Pelayanan Kesehatan adalah hak setiap warga negara yang hidup di wilayah hukum Negara Kesatuan Republik Indonesia (NKRI). Faktanya belum semua WNI memperoleh akses sama terhadap layanan dan fasilitas kesehatan yang disediakan oleh pemerintah dan swasta.
Mengapa masyarakat yang tinggal di perkotaan terutama kalangan bawah pun masih sulit mengakses layanan dan fasilitas kesehatan ?
Jawabannya adalah "biaya !"
Faktor "biaya" adalah salah satu penghalang pasien dan calon pasien memeriksakan kesehatan. Seperti kita tahu, biaya pengobatan tidaklah murah, apalagi untuk penyakit kelas berat.
Sesungguhnya saat ini soal biaya pengobatan tak perlu dirisaukan, sudah ada fasilitas Jaminan Kesehatan Nasional (JKN) dari pemerintah. Dimana Badan Penyelenggara Jaminan Sosial (BPJS) sebagai operatornya.

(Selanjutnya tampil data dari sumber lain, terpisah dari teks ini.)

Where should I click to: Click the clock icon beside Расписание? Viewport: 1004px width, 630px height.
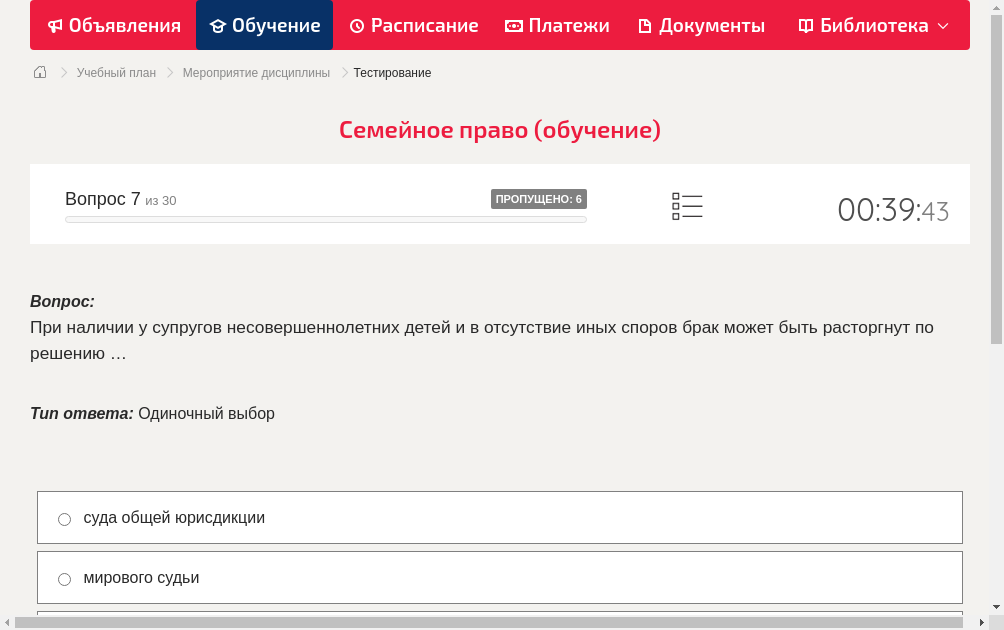(x=355, y=25)
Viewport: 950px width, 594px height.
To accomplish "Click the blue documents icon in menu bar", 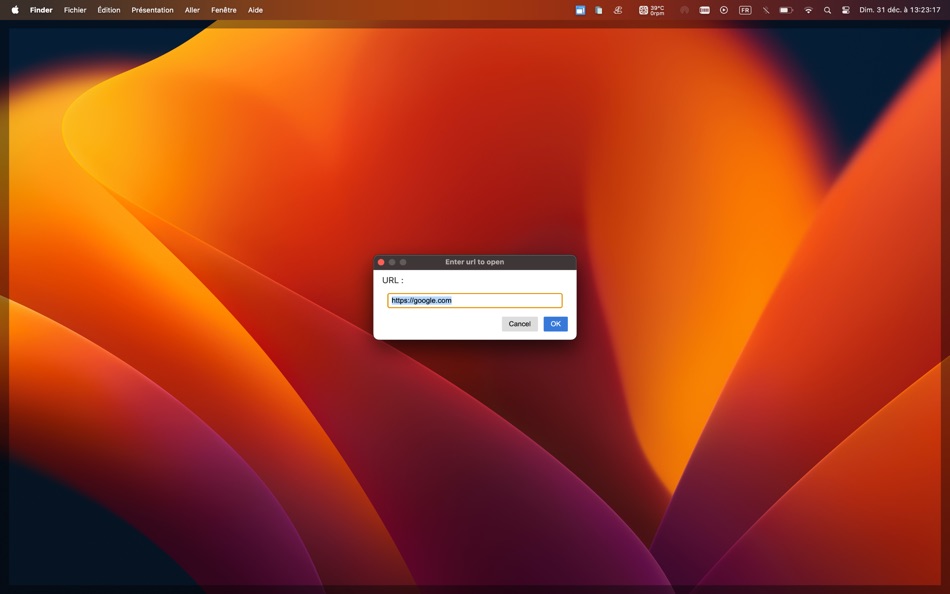I will [x=598, y=9].
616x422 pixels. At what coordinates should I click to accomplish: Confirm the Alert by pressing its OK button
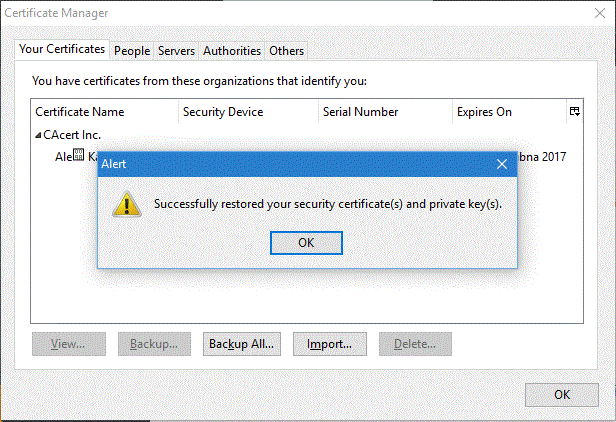[306, 242]

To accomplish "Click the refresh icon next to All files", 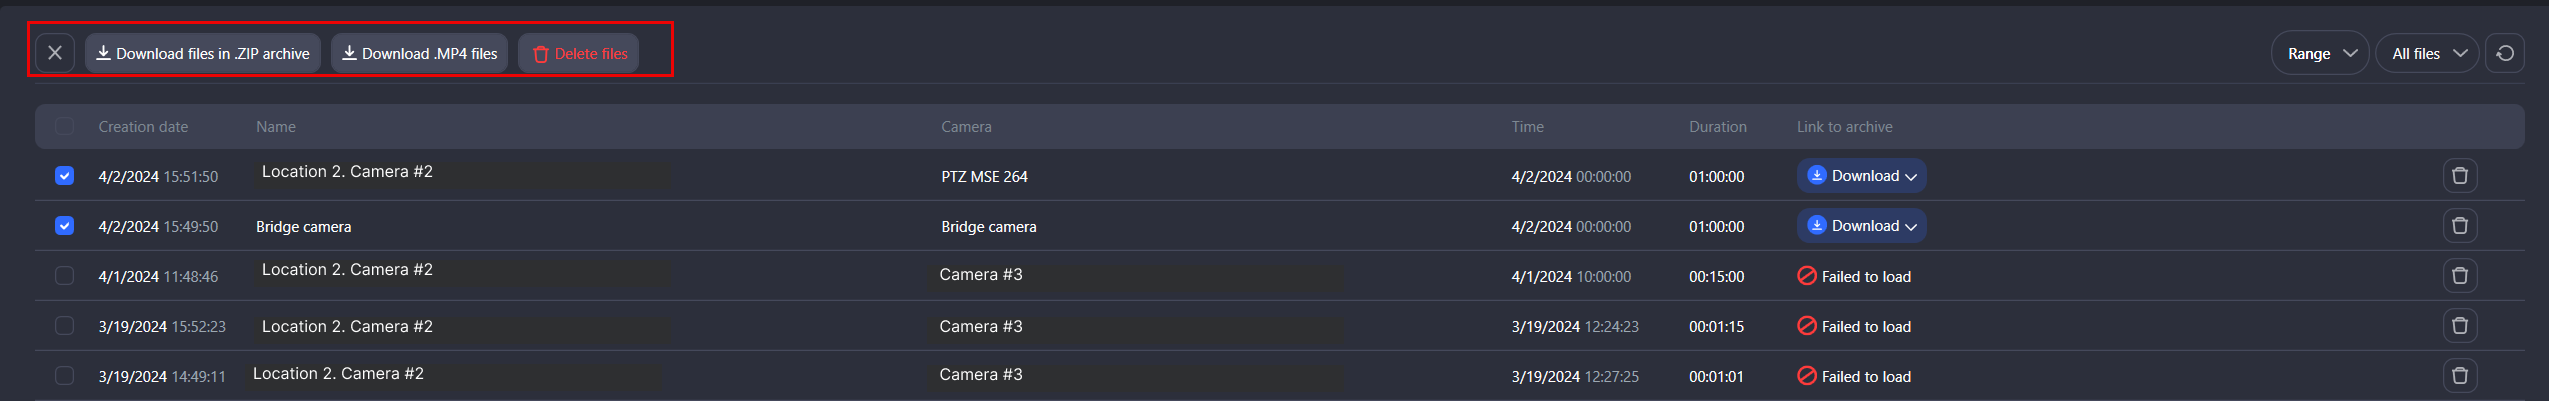I will [x=2504, y=54].
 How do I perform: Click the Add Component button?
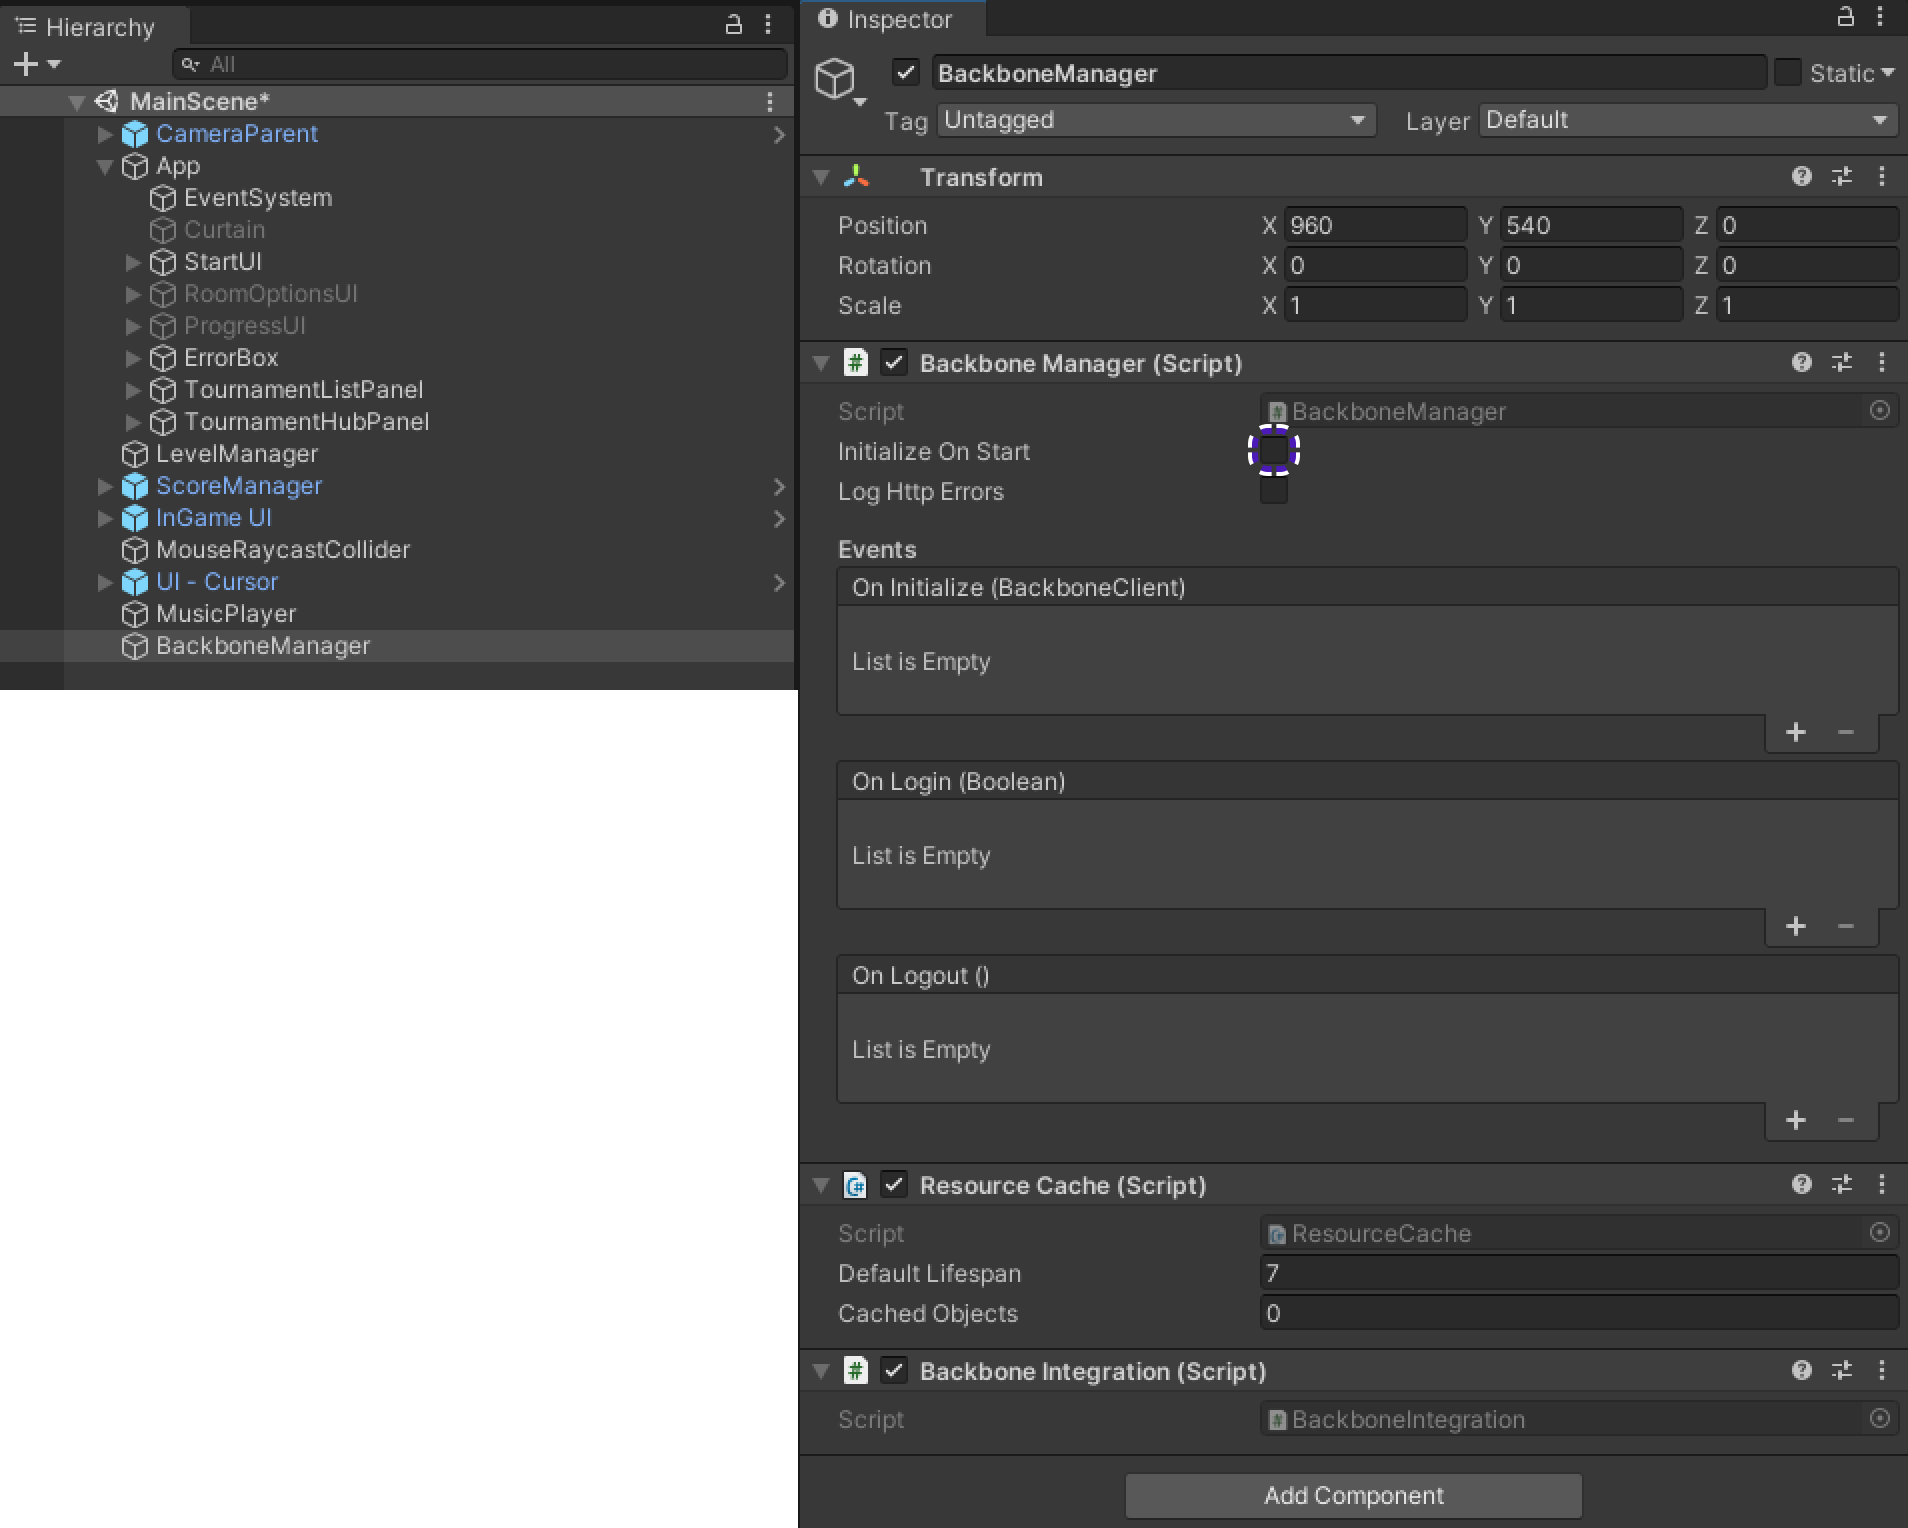(1353, 1495)
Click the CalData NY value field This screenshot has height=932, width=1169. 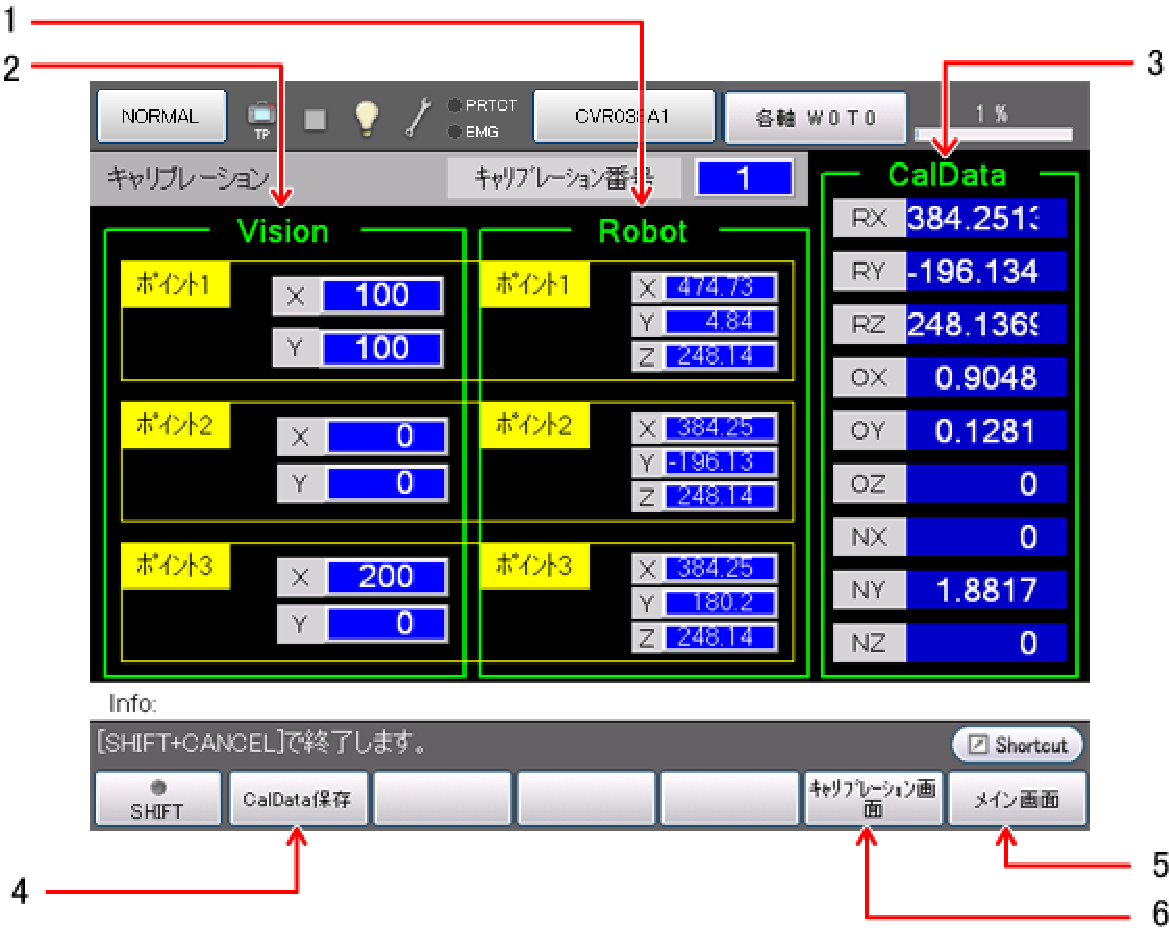coord(986,591)
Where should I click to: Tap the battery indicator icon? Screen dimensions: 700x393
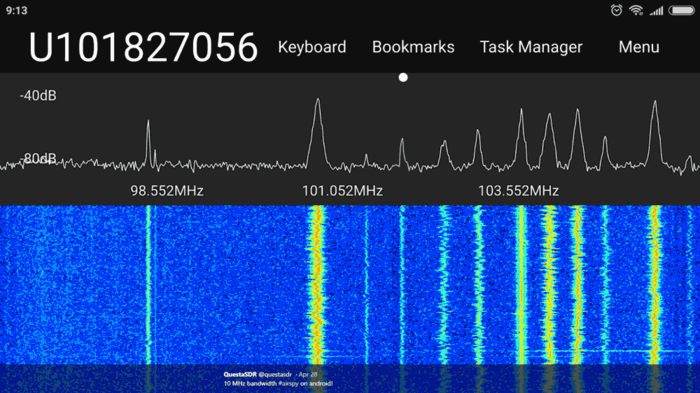(x=682, y=10)
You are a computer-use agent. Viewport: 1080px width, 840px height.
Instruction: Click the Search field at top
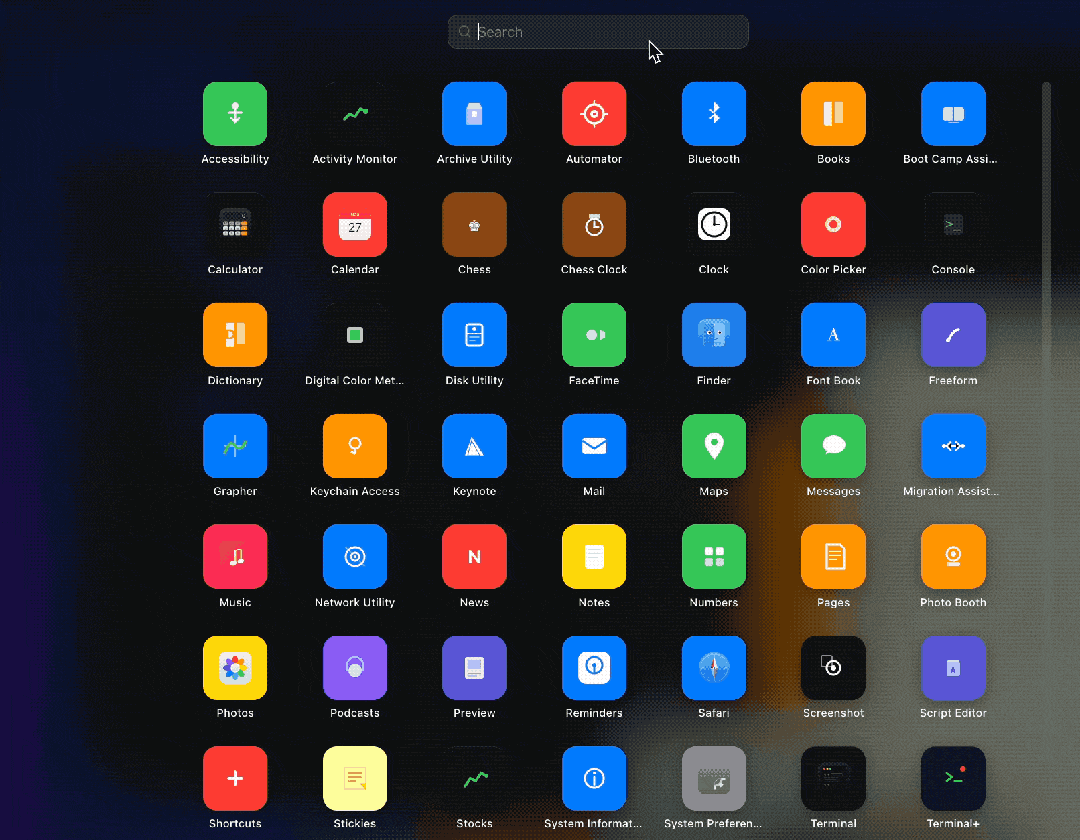pyautogui.click(x=598, y=32)
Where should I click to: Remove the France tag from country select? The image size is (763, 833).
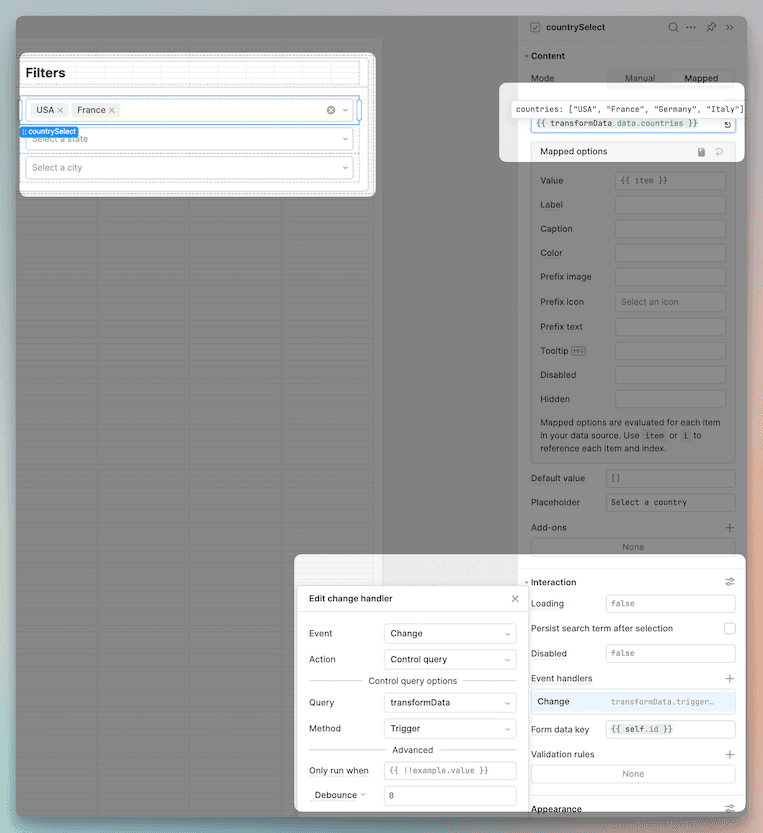click(112, 110)
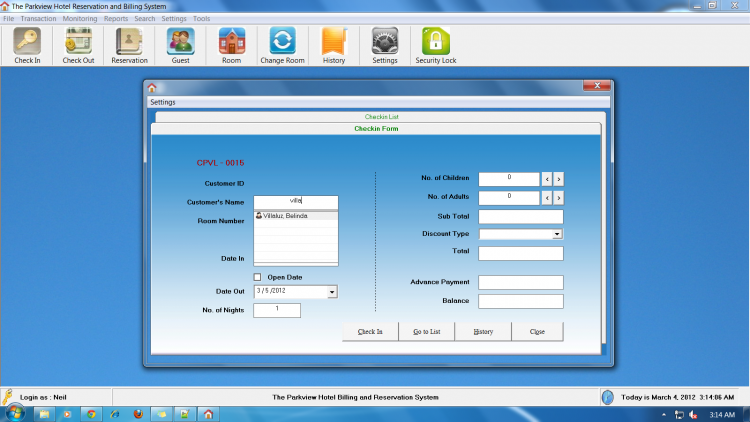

Dalam paparan BPJS di awal tahun 2018 lalu, jumlah peserta program Jaminan Kesehatan Sosial ini tercatat 187,9 juta. Capaian cukup besar untuk sebuah program yang baru berumur 3 tahun. Program Jaminan Kesehatan Nasional (JKN) mulai direalisasi secara nasional pada tahun 2014 dengan peserta awal adalah peserta jaminan kesehatan ASN, ABRI, dan jamsostek berjumlah 121 juta.
Menariknya, sampai saat ini baru 3 propinsi mengimplementasi program JKN dengan capain 95% warganya memiliki Kartu Indonesia Sehat (KIS), yakni DKI Jakarta, Aceh dan Gorontalo. Padahal masih ada 30 propinsi lain, mengapa belum tercapai targetnya ?
Target ini tertuang dalam RPJMN Tahun 2014 - 2019 Buku I, yakni " "Meningkatnya presentasi penduduk yang menjadi peserta Jaminan Kesehatan melalui Sistim Jaminan Sosial Nasional (SJSN) Bidang Kesehatan, minimal 95% pada tahun 2019. Inilah makna tercapainya Universal Health Care (UHC) bila peserta JKN-KIS mencapai 95% WNI.
Program JKN-KIS tidak akan bisa merata dan dinikmati oleh WNI selama menggantungkan pada pemerintah pusat. Partisipasi Pemerintah Daerah sangat penting untuk pemerataan layanan kesehatan semesta.

Seperti kita ketahui, kepesertaan JKN terdiri atas 2 kategori berdasar sifat premi (iuran). Pertama, premi dibayar oleh perusahaan / individu, kedua oleh pemerintah / pemerintah daerah untuk warga tidak mampu. Kategori pertama ini masih banyak mendapatkan kendala, belum semua perusahaan / WNI mengikuti program BPJS. Kategori kedua adalah tanggung jawab Pemda, dimana berkewajiban membantu warga kurang mampu di wilayahnya agar mampu mendapat layanan kesehatan.
Pekerjaan Pemda tidaklah mudah, sebab harus mengalokasikan anggaran rutin di dalam APBD untuk pos pengeluaran ini. Namu bila Pemda memiliki komitmen kuat, bukan tidak mungkin program kesehatan masyarakat ini dapat terealisasi.
Secara stastistik pengeluaran dana memang cukup besar untuk daerah - daerah dengan jumlah penduduk besar, seperti Jawa Barat, Jawa Tengah dan Jawa Timur. Meski begitu kendala dana dapat disiasati demi terwujudnya 95% warganya memiliki akses layanan kesehatan.
Tugas Pemda tidak hanya menalangi iuran KIS bagi warga tidak mampu, tapi juga mendorong perusahaan dan masyarakat menjadi peserta KIS secara mandiri. Disinilah inisiatif Pemda ditantang untuk lebih kreatif menggerakan calon - calon peserta KIS secara mandiri.
Agar dapat berhasil merangkul lebih peserta BPJS, semau "stake holder" saling bergandeng tangan mewujudkan Indonesia Sehat.